*** Data listing Section Begins ***

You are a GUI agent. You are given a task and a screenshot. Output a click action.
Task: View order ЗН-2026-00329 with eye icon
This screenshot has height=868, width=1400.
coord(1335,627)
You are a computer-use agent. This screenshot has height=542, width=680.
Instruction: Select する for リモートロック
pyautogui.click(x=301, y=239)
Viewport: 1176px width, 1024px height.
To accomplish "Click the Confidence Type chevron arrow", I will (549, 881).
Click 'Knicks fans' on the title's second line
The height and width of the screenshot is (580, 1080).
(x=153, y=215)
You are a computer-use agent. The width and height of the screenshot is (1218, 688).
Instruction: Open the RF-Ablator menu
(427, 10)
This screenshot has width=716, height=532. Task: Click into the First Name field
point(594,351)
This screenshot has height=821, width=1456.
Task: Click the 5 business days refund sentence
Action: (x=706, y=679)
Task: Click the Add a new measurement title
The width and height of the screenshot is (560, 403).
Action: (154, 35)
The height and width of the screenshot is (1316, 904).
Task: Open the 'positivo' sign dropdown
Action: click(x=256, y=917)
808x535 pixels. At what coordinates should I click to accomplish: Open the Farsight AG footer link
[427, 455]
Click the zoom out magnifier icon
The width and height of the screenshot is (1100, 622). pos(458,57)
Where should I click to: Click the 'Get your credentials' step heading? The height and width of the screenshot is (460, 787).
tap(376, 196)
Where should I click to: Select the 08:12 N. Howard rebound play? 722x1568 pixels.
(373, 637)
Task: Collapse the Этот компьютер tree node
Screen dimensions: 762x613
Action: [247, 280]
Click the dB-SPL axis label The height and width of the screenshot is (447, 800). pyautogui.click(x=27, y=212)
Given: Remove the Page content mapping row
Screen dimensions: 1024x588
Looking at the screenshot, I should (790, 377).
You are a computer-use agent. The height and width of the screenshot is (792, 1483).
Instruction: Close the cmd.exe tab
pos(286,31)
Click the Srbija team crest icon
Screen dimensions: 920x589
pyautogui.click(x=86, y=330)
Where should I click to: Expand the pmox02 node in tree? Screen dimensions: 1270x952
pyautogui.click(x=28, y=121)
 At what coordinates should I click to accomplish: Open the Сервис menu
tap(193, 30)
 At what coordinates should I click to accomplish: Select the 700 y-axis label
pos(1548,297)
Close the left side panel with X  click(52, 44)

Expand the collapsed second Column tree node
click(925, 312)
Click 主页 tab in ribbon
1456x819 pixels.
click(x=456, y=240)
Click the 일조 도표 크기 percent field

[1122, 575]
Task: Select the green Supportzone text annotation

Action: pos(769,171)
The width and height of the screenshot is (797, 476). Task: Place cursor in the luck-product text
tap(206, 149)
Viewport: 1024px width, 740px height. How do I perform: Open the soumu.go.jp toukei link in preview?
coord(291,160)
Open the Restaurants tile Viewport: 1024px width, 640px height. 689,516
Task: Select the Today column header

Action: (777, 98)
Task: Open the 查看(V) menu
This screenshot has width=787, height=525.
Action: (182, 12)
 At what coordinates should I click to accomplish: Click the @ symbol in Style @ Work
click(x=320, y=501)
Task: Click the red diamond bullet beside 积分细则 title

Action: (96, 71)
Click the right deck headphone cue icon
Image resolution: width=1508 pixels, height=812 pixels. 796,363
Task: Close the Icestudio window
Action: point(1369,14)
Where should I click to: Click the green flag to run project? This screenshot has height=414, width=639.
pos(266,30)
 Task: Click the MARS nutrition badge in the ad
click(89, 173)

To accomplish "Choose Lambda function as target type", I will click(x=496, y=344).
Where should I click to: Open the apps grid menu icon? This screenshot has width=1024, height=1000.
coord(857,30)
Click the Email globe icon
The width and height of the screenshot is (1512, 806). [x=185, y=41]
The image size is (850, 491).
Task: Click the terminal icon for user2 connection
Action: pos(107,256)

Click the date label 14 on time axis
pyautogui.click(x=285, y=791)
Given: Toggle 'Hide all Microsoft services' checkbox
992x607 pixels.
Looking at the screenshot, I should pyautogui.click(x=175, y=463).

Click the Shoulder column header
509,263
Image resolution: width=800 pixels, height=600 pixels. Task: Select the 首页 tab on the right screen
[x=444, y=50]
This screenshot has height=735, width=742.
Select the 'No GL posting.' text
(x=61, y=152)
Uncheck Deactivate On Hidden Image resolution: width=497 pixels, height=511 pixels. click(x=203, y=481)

*** Data listing Section Ends ***

Required action:
Return all of the data above exactly, leaving out no line.

Written solution:
You are a GUI agent. You are given a task and a screenshot. Output a click action.
Task: View order ЗН-2026-00329 with eye icon
This screenshot has height=868, width=1400.
coord(1335,627)
You are a computer-use agent. This screenshot has height=542, width=680.
Instruction: Select する for リモートロック
pyautogui.click(x=301, y=239)
Viewport: 1176px width, 1024px height.
To accomplish "Click the Confidence Type chevron arrow", I will (549, 881).
Click 'Knicks fans' on the title's second line
The height and width of the screenshot is (580, 1080).
(x=153, y=215)
You are a computer-use agent. The width and height of the screenshot is (1218, 688).
Instruction: Open the RF-Ablator menu
(427, 10)
This screenshot has width=716, height=532. Task: Click into the First Name field
point(594,351)
This screenshot has height=821, width=1456.
Task: Click the 5 business days refund sentence
Action: (x=706, y=679)
Task: Click the Add a new measurement title
The width and height of the screenshot is (560, 403).
Action: (154, 35)
The height and width of the screenshot is (1316, 904).
Task: Open the 'positivo' sign dropdown
Action: click(x=256, y=917)
808x535 pixels. At what coordinates should I click to accomplish: Open the Farsight AG footer link
[427, 455]
Click the zoom out magnifier icon
The width and height of the screenshot is (1100, 622). pos(458,57)
Where should I click to: Click the 'Get your credentials' step heading? The height and width of the screenshot is (460, 787).
tap(376, 196)
Where should I click to: Select the 08:12 N. Howard rebound play? 722x1568 pixels.
(373, 637)
Task: Collapse the Этот компьютер tree node
Screen dimensions: 762x613
Action: [247, 280]
Click the dB-SPL axis label The height and width of the screenshot is (447, 800). pyautogui.click(x=27, y=212)
Given: Remove the Page content mapping row
Screen dimensions: 1024x588
Looking at the screenshot, I should (790, 377).
You are a computer-use agent. The height and width of the screenshot is (792, 1483).
Instruction: Close the cmd.exe tab
pos(286,31)
Click the Srbija team crest icon
Screen dimensions: 920x589
pyautogui.click(x=86, y=330)
Where should I click to: Expand the pmox02 node in tree? Screen dimensions: 1270x952
pyautogui.click(x=28, y=121)
 At what coordinates should I click to accomplish: Open the Сервис menu
tap(193, 30)
 At what coordinates should I click to accomplish: Select the 700 y-axis label
pos(1548,297)
Close the left side panel with X  click(52, 44)

Expand the collapsed second Column tree node
click(925, 312)
Click 主页 tab in ribbon
1456x819 pixels.
click(x=456, y=240)
Click the 일조 도표 크기 percent field

[1122, 575]
Task: Select the green Supportzone text annotation

Action: pos(769,171)
The width and height of the screenshot is (797, 476). Task: Place cursor in the luck-product text
tap(206, 149)
Viewport: 1024px width, 740px height. How do I perform: Open the soumu.go.jp toukei link in preview?
coord(291,160)
Open the Restaurants tile Viewport: 1024px width, 640px height. 689,516
Task: Select the Today column header

Action: (777, 98)
Task: Open the 查看(V) menu
This screenshot has width=787, height=525.
Action: (182, 12)
 At what coordinates should I click to accomplish: Click the @ symbol in Style @ Work
click(x=320, y=501)
Task: Click the red diamond bullet beside 积分细则 title

Action: (96, 71)
Click the right deck headphone cue icon
Image resolution: width=1508 pixels, height=812 pixels. 796,363
Task: Close the Icestudio window
Action: point(1369,14)
Where should I click to: Click the green flag to run project? This screenshot has height=414, width=639.
pos(266,30)
 Task: Click the MARS nutrition badge in the ad
click(89, 173)

To accomplish "Choose Lambda function as target type", I will click(x=496, y=344).
Where should I click to: Open the apps grid menu icon? This screenshot has width=1024, height=1000.
coord(857,30)
Click the Email globe icon
The width and height of the screenshot is (1512, 806). [x=185, y=41]
The image size is (850, 491).
Task: Click the terminal icon for user2 connection
Action: pos(107,256)

Click the date label 14 on time axis
pyautogui.click(x=285, y=791)
Given: Toggle 'Hide all Microsoft services' checkbox
992x607 pixels.
Looking at the screenshot, I should pyautogui.click(x=175, y=463).

Click the Shoulder column header
509,263
Image resolution: width=800 pixels, height=600 pixels. Task: Select the 首页 tab on the right screen
[x=444, y=50]
This screenshot has height=735, width=742.
Select the 'No GL posting.' text
(x=61, y=152)
Uncheck Deactivate On Hidden Image resolution: width=497 pixels, height=511 pixels. click(x=203, y=481)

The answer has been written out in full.